» **EXERCISE GOAL**
Return the data. Every word must match.

─── EXERCISE INPUT

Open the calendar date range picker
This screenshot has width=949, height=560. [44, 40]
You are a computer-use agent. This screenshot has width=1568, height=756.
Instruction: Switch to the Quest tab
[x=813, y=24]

──────

» **EXERCISE OUTPUT**
Open the calendar date range picker
This screenshot has width=949, height=560. [44, 40]
You are a computer-use agent. This screenshot has width=1568, height=756.
Instruction: Switch to the Quest tab
[x=813, y=24]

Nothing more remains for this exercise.